Çanakkale'de film çekerken bizim prodüktör arkadaşa köyden birisi “Ne iş yapıyorsunuz ?” dedi. O da “Filmciyim” deyince bu sefer de “yok, yani normalde ?” diye sordu. O hesap. Biz de filmciyiz yani, normalde de işimiz bu.
– Filmde Arçelik ve Ford ana sponsorlar. Bir filmin bütçesinin ne kadarını sponsorlar ne kadarını yapımcılar karşılıyor?
Arif v 216'da mesela ne kadarını karşılamış olabilir sponsorumuz, tahmin et… 28 milyon liralık bütçenin kaç parasını vermiş olabilir yani?
– Kaç sıfır var 28 milyon lirada… dur, ben şimdi bir dağıldım!
Filmin bütçesinin yüzde 10-15'ini ancak bir sponsor karşılayabilir. Bu işin ticari kısmında herkes ucuza iyi şey yapmak ister, ama bu her zaman mümkün değil, yani ucuza olmuyor…
– Yine de kazanıyorsunuz…
Gişede birsınırı geçince evet.
Arif v 216, iki milyon gişe yapsaydı batardık mesela. Hasılatı komedyenin kendisi alıyor zanneden var, böyle de haber yapılıyor. Doğru değil ki bu! Mısır fiyatından şikâyetçi olan seyirci var, onu da senin şahsına bildiriyor “Şu mısır işini çözsen Cem abi!”

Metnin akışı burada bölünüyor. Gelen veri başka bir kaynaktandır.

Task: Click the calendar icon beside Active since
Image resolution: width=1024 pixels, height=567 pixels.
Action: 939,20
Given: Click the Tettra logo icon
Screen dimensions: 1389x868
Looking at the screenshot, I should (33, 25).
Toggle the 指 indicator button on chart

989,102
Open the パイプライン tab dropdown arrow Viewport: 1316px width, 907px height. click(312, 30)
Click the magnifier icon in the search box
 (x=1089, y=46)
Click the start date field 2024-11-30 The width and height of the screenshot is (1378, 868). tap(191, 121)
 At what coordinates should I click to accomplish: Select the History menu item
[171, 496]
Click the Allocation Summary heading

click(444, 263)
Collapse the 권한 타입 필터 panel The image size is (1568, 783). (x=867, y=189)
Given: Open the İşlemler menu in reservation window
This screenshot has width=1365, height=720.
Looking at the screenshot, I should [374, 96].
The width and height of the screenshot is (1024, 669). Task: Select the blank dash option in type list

– Hangisi daha zor, ağabey kardeş olmak mı, yoksa yönetmen oyuncu olmak mı?
Can Yılmaz: Gerçek aktörlerin arasında bana da soru sorduğunuz için teşekkürler. Biz 7/24 beraber olduğumuz için bunu ayıramam. Ama sette pek kardeş değiliz. Cem'in filminde oynamak yürek ister, fırça yemeye filan dayanıklı olacaksınız. Abilik sökmez.
– Gergin bir yönetmen mi?
Can Yılmaz: Gergin bir yönetmen. Böyle olsun, ağabeyimin kalbi kırılmasın
Cem Yılmaz: Gevşek yönetmenlik mi var ? Birisi yalnızca filmi düşünmek zorunda. O anlarda bazen “öyle değil böyle” demek gerekiyor. Benim de yaptığım o.